Membaca cerpen Godlob sesungguhnya adalah sebuah pengalaman yang menarik. Bahwasanya hasrat membaca telah ada atau bermula dari membaca judul Godlob. Kata Godlob itu sendiri merupakan kata yang asing bagi saya, dan sayapun belum pernah mendengar adanya kata tersebut dalam bahasa Indonesia maupun jawa-dalam pengetahuan kosa kata jawa yang saya tahu. Salah satu hal yang ingin saya ketahui tentunya makna atau arti Godlob itu sendiri, yang kemudian oleh penulis dijadikan sebagai diksi untuk judul cerpennya tersebut. Setelah selesai membaca cerpen tersebut ada hasrat yang belum tertuntaskan, dalam hal ini adalah adanya pertanyaan yang belum terjawab, yakni apa sebenarnya Godlob itu. Penulis sama sekali tidak menyinggung kata Godlob dalam cerita. Sehingga kata tersebut sulit diterka maknanya. Namun, asumsi saya bahwa Godlob itu adalah sebuah simbol yang secara hermeneutik adalah suatu keadaan yang bobrok yang aneh yang mistik yang terjadi dalam alur cerpen tersebut. Dimana dikisahkan seorang pemuda yang ingin menjadi prajurit atau tentara tetapi dilarang oleh ayahnya. Ketika adanya peperangan di desanya maka ia (pemuda) ikut berperang dan sama-sama terluka layaknya para tentara. Hanya bedanya ia selamat karena diselamatkan oleh ayahnya, sedangkan yang lainnya tewas dan dimakan para gagak. Dalam keadaan itu ia dan ayahnya menaiki gerobak kerbau hingga tengah malam. Perjalanannya tidak bertujuan (oleh penulis tidak diceritakan akan kemana mereka). Sepanjang perjalanannya sang ayah terus berbicara dengan pemikirannya sendiri, entah sebuah penyesalan atau apa, yang jelas ia sangat bangga atas sajak pahlawan. Disinilah ia melakukan ide jahatnya, sebuah ide cerita yang nyaris tidak terduga, inilah sebuah kejutan yang diberikan Danarto dalam cerpennya tersebut. Ia membunuh anaknya yang tengah lemah menahan luka dan sempat dimakan gagak. Hal ini dilakukannya agar esok hari anaknya juga ikut dikubur secara massal oleh pemerintah dengan gelar pahlawan. Kedudukan anaknya dengan mayat-mayat lainnya yang berpangkat sebagai tentara adalah sama, yakni sama-sama menjadi pahlawan.
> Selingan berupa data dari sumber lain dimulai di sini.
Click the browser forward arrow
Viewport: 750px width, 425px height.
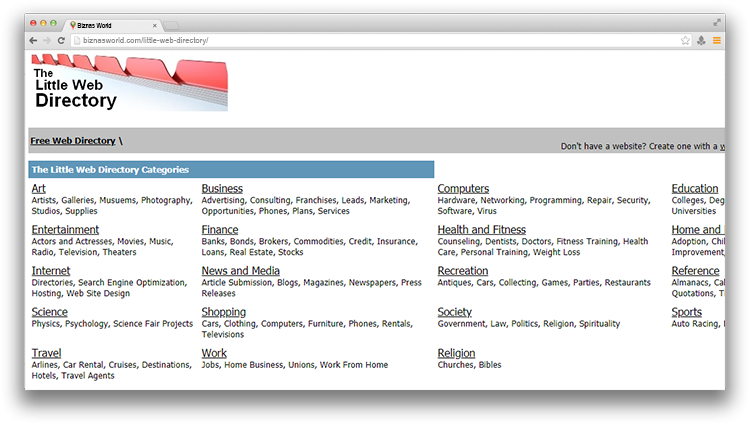click(47, 40)
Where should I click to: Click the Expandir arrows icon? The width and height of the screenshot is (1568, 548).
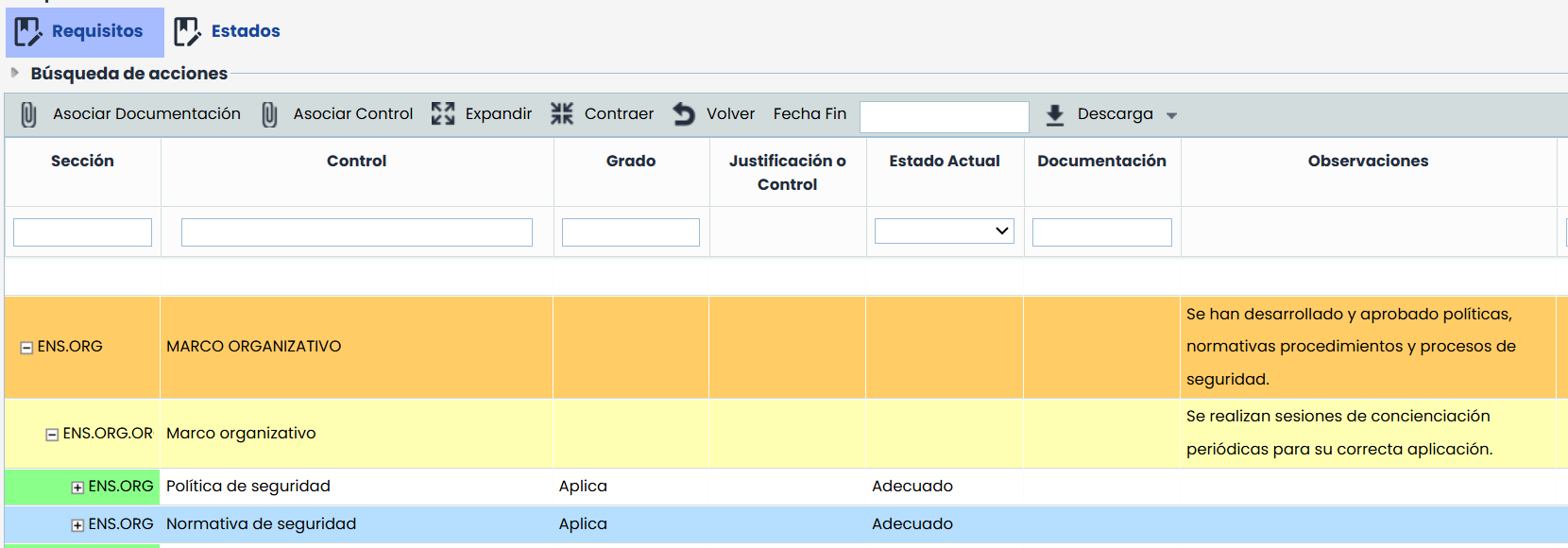(443, 114)
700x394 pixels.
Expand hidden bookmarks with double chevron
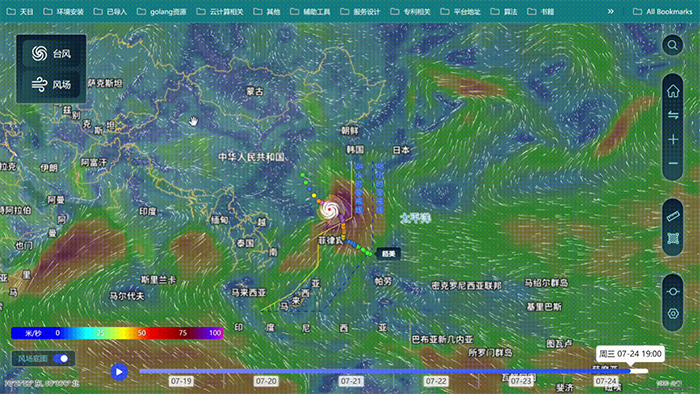[x=610, y=12]
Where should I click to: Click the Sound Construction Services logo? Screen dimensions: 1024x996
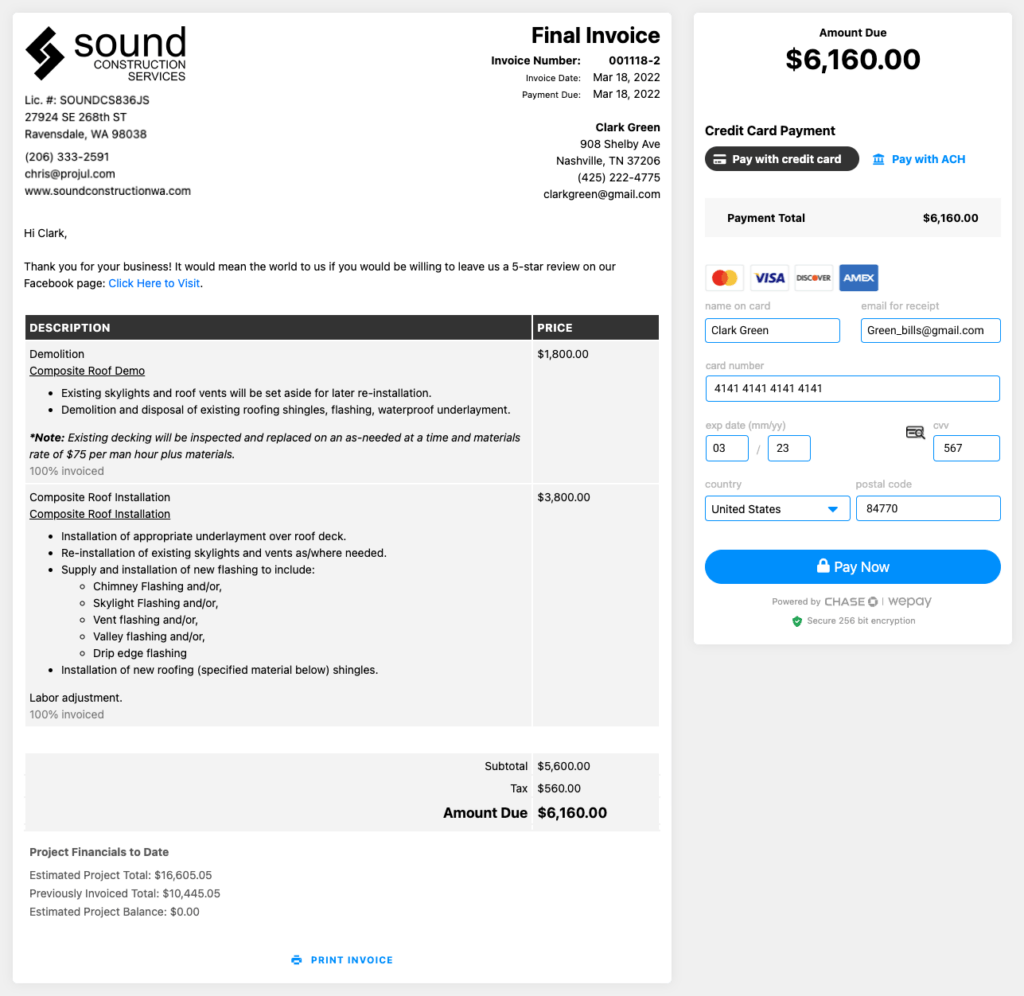pyautogui.click(x=106, y=54)
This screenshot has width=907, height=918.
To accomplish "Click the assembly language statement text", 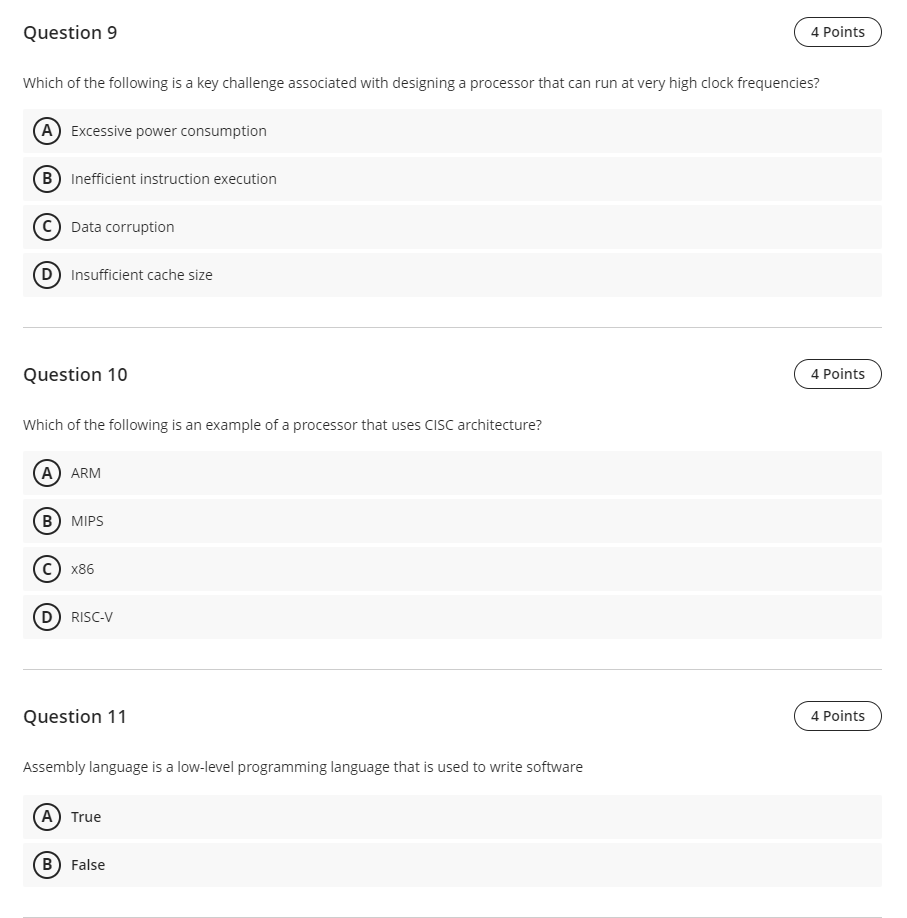I will [x=303, y=767].
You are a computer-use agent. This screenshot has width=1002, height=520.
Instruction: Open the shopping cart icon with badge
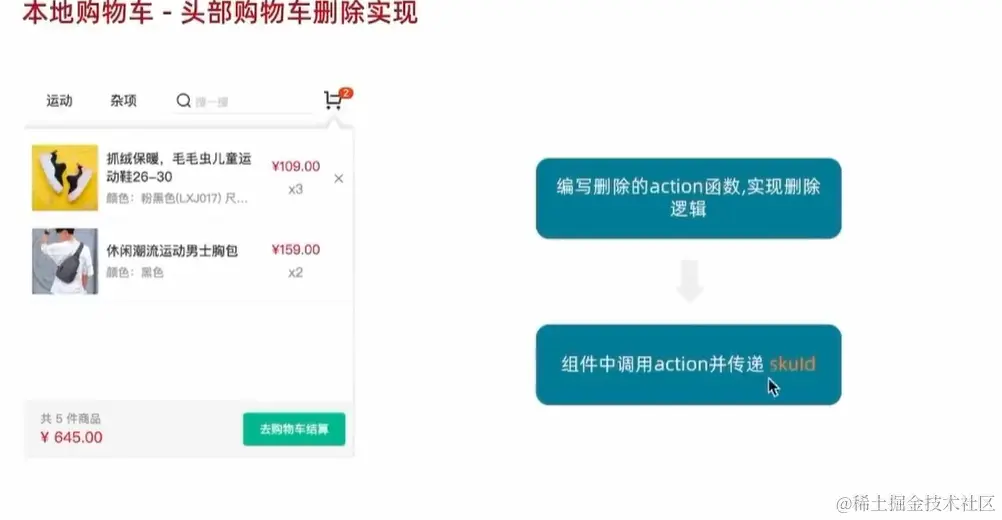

Keesokan harinya seorang ibu membawa mayat anak lelakinya ke balaikota. Tentu hal ini membuat para pejabat heran dan teganya seorang ibu yang mengambil mayat anaknya dari kuburan yang telah bergelar pahlawan bersama mayat-mayat yang gugur di medan perang lainnya. Sang ibu itu protes bahwa anaknya tidak berhak mendapat gelar pahlawan karena matinya karena dibunuh oleh bapaknya sendiri. Keadaan mmenjadi gaduh dan dari pinggangnya ditembakkannya peluru yang diambilnya dari peluru para mayat tentara, yang kemudian ditembakkannya ke suaminya atau bapaknya anak tersebut.
Betapa kejujuran telah dibongkar oleh seorang ibu. Ibu disini lengkap dengan keadaan yang ada seolah merupakan sebuah simbol. Simbol tersebut secara hermeneutik bermakna bahwa ia merupakan rakyat atau negara yang tidak menginginkan adanya dusta dalam perjalanan sejarah. Tidak menginginkan adanya sejarah palsu di negara tersebut. Hasrat akan adanya kejujuran dan nasionalis betapa melekat dalam cerpen tersebut melalui sosok ibu yang digambarkan penulis.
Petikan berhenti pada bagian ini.